Work item:
Exactly as written, repeat all of the records below.

------------------------------------------------------------

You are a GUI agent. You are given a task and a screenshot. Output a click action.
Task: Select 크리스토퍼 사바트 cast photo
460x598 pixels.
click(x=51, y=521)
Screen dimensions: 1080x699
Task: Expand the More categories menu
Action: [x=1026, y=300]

------------------------------------------------------------

Answer to this task:
You are a GUI agent. You are given a task and a screenshot. Output a click action.
Task: Select 크리스토퍼 사바트 cast photo
460x598 pixels.
click(x=51, y=521)
Screen dimensions: 1080x699
Task: Expand the More categories menu
Action: [x=1026, y=300]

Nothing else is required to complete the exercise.